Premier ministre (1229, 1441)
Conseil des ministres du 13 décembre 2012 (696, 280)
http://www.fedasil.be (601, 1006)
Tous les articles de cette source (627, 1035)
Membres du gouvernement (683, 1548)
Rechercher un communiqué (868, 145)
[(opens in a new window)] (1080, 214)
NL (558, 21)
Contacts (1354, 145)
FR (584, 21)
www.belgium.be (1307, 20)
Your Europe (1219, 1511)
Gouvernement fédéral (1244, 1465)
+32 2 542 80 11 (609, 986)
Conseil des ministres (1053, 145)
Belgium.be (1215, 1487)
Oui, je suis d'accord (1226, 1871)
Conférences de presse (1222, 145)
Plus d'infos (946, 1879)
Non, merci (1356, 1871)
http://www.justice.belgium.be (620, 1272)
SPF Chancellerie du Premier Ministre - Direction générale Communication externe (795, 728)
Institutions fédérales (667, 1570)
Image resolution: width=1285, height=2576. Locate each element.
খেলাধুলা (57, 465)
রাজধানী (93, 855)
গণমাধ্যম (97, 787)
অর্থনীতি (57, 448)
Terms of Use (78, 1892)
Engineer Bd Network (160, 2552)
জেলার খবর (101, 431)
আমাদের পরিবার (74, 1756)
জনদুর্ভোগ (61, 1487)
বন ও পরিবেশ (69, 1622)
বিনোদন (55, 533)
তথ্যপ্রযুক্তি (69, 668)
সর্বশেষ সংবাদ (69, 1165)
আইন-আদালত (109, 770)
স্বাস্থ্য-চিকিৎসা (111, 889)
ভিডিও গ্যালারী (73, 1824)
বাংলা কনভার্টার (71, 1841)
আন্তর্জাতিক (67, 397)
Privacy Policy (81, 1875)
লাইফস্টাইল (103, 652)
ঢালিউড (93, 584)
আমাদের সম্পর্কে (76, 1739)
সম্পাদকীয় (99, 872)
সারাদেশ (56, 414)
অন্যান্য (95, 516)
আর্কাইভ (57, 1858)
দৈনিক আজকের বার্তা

> _What you need to do_:
Locate the word "Conseil" in the data above. Copy every line carrying it.

> _Answer to this problem_:
Conseil des ministres du 13 décembre 2012 (696, 280)
Conseil des ministres (1053, 145)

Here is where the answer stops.